Nun könnte man das als Nebensächlich vernachlässigen, da der Anlass für die Fortsetzung von „Descent“ vor allem in dem Schrecken der Dunkelheit, der klaustrophobischen Enge und an den unheimlichen Gestalten lag, die dort unten hausen. Doch genau in diesem Punkt versagt der Film völlig. Anders als im Original, dass schon von intensivster Spannung war, bevor man überhaupt von den Monstern wusste, setzt „Descent 2“ nur auf die Auseinandersetzung mit den gefräßigen Unterweltjägern. Um diese auch ins rechte Licht zu rücken – und damit die entsprechend blutigen Bilder – verzichtet der Film auf seine größte Besonderheit – die totale Dunkelheit. Selbst wenn ausnahmsweise einmal die Lampen ausfallen, bleibt immer noch so viel Licht übrig, dass man als Betrachter die Vorgänge noch gut verfolgen kann - völlig unrealistisch in einer solchen Situation. Daran wird deutlich, womit „Descent 2“ vor allem gegenüber dem Original punkten will – mit einer möglichst expliziten Darstellung der Kämpfe.

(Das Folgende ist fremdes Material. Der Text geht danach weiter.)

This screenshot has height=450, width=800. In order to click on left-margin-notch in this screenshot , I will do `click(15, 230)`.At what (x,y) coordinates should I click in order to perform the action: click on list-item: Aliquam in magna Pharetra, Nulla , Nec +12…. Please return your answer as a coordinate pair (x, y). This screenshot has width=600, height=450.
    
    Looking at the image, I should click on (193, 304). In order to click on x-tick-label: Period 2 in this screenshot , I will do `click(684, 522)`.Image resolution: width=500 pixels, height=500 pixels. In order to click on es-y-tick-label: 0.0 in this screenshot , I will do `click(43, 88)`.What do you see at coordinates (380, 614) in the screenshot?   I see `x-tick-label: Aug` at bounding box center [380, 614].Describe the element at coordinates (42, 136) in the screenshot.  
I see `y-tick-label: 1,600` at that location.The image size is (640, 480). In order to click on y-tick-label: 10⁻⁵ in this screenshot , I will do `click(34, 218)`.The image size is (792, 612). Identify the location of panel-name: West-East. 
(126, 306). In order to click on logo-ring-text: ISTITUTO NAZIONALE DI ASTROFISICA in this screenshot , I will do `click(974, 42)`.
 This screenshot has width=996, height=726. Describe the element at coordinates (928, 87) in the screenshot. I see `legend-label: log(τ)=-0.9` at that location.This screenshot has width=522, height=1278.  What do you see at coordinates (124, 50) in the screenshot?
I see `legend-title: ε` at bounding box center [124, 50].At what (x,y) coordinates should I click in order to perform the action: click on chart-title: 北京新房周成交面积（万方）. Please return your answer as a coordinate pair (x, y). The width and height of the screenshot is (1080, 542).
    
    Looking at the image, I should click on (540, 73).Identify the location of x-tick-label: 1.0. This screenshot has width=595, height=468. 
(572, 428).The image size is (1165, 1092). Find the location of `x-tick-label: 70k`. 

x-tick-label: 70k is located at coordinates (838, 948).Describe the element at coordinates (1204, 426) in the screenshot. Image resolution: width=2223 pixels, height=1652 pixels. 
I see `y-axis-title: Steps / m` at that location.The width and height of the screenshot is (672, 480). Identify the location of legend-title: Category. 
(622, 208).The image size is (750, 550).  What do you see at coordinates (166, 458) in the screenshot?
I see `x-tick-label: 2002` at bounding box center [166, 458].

Während im ersten Teil die Schwärze der totalen Finsternis nur von dem Blickwinkel der Nachtsicht – Kamera und schwachen Lichtquellen unterbrochen wurde, weshalb der Blick auf die Monster und deren Taten meist schemenhaft und kurz erfolgte, ist die Kamera in „Descent 2“ auch in den ungemütlichsten Ecken immer im Bilde. Das nimmt der Grundidee ihren ursprünglichen Charakter, denn auch wenn enge Höhlen und schmale Durchgänge grundsätzlich einen klaustrophobischen Charakter haben, wurde dieser doch im Original auf die Spitze getrieben. Natürlich verfügt auch Teil 2 über nicht wenige Spannungsmomente, aber diese erfolgen nach den üblichen Regeln des Horrorfilms – plötzliches Auftauchen, hässliche Fratzen, Verfolgungsjagden und blutige Kämpfe. Originell ist das nicht mehr, nur noch solide Unterhaltung für Horror – Fans, die sich über das wenige Licht im Original geärgert haben (3/10).